Des rues barricadées, des fortes détonations résonnent dans certains quartiers populaires. Le conglomérat du Bas-Delmas en état de siège résume le tableau du début d’une deuxième journée après la mort de deux présumés bandits, tombés dans des affrontements avec des policiers
Vendredi 29 janvier 2021 ((rezonodwes.com))–
Rien n’augure un panorama diffèrent après une journée de hautes turbulences vécue par les Port-au-Princiens, jeudi 28 janvier.
Des images virales sur les réseaux sociaux exposent des artères bloquées à la circulation automobile. Au Boulevard Toussaint Louverture, ce vendredi 29 janvier, des automobiles ont été placés au travers de la chaussée, pouvait-on observer.
Le mouvement semble avoir été revendiqué par des caïds de la coalition ‘’G9 an fanmi’’ révoltés par la mort de deux bandits abattus par les forces de l’ordre à Delmas. Il s’ensuit une situation de tension à la suite de fortes détonations automatiques, révèlent des sources.

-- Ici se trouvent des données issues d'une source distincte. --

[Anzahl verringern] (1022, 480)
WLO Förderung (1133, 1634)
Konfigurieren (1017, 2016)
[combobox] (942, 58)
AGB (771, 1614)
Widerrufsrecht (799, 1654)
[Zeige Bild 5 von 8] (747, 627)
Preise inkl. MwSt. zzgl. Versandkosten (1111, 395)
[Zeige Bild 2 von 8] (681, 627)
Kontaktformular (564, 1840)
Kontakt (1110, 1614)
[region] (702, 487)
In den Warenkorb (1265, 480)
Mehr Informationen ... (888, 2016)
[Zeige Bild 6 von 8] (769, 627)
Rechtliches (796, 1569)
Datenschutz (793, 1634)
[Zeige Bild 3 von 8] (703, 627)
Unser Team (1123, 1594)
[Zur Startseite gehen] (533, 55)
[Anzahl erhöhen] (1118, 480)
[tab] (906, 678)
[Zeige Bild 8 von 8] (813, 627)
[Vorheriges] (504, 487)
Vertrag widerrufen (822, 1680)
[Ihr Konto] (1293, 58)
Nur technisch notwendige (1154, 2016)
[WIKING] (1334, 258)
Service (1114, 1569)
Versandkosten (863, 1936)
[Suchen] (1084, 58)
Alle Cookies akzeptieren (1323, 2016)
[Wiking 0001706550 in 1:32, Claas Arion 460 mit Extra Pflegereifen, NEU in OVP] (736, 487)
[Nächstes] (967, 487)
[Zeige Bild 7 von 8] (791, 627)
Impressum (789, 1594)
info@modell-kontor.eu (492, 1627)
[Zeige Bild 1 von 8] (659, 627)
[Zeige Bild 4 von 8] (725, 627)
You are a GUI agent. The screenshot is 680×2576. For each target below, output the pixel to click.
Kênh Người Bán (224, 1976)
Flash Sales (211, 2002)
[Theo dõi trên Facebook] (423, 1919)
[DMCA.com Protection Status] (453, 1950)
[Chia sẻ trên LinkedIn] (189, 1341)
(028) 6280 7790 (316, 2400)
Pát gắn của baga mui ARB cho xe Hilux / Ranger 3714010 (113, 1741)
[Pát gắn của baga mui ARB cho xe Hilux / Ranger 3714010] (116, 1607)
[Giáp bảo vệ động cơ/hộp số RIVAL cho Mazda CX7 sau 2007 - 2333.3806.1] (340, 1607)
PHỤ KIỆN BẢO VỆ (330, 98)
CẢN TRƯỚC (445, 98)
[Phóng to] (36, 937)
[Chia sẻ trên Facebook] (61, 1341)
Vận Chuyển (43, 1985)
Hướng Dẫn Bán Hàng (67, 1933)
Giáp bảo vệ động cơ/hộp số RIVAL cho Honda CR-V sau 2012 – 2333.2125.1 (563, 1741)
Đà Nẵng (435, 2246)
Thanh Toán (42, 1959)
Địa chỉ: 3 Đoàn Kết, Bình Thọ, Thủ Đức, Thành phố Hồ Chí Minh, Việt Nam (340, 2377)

À Bas-Delmas, un horizon clairsemé a été constaté. Des véhicules qui desservent le circuit Delmas-Centre-ville de Port-au-Prince, en raison des déflagrations qui retentissaient depuis la veille, évitent ce circuit. Les hommes armés des quartiers Boston, Belecou, Lasaline, Brooklyn, Chancerelles entre autres sur pied de guerre depuis plus de 24 heures, imposent leur loi et empoisonnent la paix dans ce secteur.
À la 3ème Circonscription de Port-au-Prince, la situation ne s’est guère améliorée. S’il est vrai que le Bicentenaire a été libéré des barricades, l’entrée sud de la capitale haïtienne est encore sous la menace des mouvements de certains civils armés qui espèrent couper cette voie du reste du pays. La veille, en raison d’un long bouchon, des citoyens ont été contraints de dévaler des kilomètres à pied pour regagner leur domicile, rapportent des résidents de Carrefour, interviewés par Rezo Nòdwès.
Sur la route nationale numéro 1, à hauteur de Canaan et de la Croix-des-Bouquets, le sommeil des résidents a été fortement troublé par des tirs nourris. Des usagers de la route ont dû s’impatienter pendant plusieurs heures dans leurs véhicules à la suite des échanges de tirs et des obstacles dressés sur la chaussée la veille et maintenus au réveil.